Grace Ndiritu interviews Nancy Popp for Educating Rita 4.11.17

a Post-hippie, Skate, Surf, Street, Neo-Tribal Fashion book project

Nancy Popp
Los Angeles
visual artist, educator and yoga teacher

NP: I guess I hear what you are saying. There are public uses of the body and there are private uses of the body. And it is really important to differentiate between them. One of the things we can do when we protest is engage in the public use of the body for private means. This is the AIDS crisis, right? You are used the body in public in a way as a protest but you are actually dealing with private issues and reflecting private issues. In an interesting way that Texas protest that you’ve brought up, which is about private use of a simulated body part, is about female pleasure as opposed to male dominance — so it is very complex.
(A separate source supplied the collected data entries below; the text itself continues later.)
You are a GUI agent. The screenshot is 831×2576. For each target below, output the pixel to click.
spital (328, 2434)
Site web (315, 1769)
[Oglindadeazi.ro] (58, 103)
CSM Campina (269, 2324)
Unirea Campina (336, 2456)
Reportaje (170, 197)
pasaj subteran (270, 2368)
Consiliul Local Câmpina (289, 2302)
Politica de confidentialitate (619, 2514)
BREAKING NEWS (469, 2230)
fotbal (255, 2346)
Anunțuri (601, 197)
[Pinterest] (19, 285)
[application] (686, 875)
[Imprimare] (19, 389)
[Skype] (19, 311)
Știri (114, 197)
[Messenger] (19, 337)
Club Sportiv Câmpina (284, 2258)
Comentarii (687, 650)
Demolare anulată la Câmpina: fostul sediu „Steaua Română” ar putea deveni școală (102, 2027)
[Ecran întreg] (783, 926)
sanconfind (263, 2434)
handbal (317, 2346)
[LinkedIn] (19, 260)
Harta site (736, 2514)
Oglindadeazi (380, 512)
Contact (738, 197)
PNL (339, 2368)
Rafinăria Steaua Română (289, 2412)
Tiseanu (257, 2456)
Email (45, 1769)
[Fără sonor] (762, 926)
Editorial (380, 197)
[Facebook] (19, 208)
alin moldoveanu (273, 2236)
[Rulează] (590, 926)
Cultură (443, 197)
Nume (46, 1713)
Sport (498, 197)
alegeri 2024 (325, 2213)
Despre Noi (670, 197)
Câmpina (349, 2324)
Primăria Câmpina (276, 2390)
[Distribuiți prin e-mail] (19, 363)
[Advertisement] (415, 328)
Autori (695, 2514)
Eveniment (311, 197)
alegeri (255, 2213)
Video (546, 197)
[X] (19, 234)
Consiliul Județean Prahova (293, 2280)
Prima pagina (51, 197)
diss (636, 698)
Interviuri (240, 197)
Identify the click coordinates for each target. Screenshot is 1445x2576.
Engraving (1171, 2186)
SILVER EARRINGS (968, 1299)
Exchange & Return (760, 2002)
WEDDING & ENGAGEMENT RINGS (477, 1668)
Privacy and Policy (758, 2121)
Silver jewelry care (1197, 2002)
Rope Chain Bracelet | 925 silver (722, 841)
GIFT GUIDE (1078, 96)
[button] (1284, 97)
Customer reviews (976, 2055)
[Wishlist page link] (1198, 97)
Judith Butler gave a talk in 2011 in response to the Arab Spring and the uprisings in the Middle East. In it she talks about the body in public and how the body can be used in very unique way to hold space, how important it is to hold space as a community body. The talk is called Bodies in Alliance and the Politics of the Street. I used it a lot in reference to protest, especially around Occupy where you had these masses of bodies in public space. In Los Angeles at the of the turn of the century, there were so many political movements in Los Angeles — anarchists, publishers, union halls, lobbyists- and the history of much of those organizations were completely lost and not passed on. But it is important to realise how much action there has been historically. I mean, AIDS and ACT UP is very recent. There is a great printmaker and historian named Nicolas Lampert who lives in Milwaukee, Wisconsin. He has written a book called The People’s Art History of the United States, taken off of Zinn — Howard Zinn’s book, A People’s History of the United States. And in this book he links a lot of art practices that were supportive of political movements from the mid-19th century onward. It is a very, very, very long history. In LA in the early 20th century there were laws banning public gathering in public spaces. It was illegal to gather; it is nothing new. This is what the US was intended to foster, this kind of lack of public protest in reaction to a lot of the social movements that they saw happening in Europe for decades and centuries. The US was in some ways directly founded to eliminate that kind of possibility for public movements, social uprisings. It is hard to organize here.

GN: Why? Why is it harder than anywhere else, in other countries?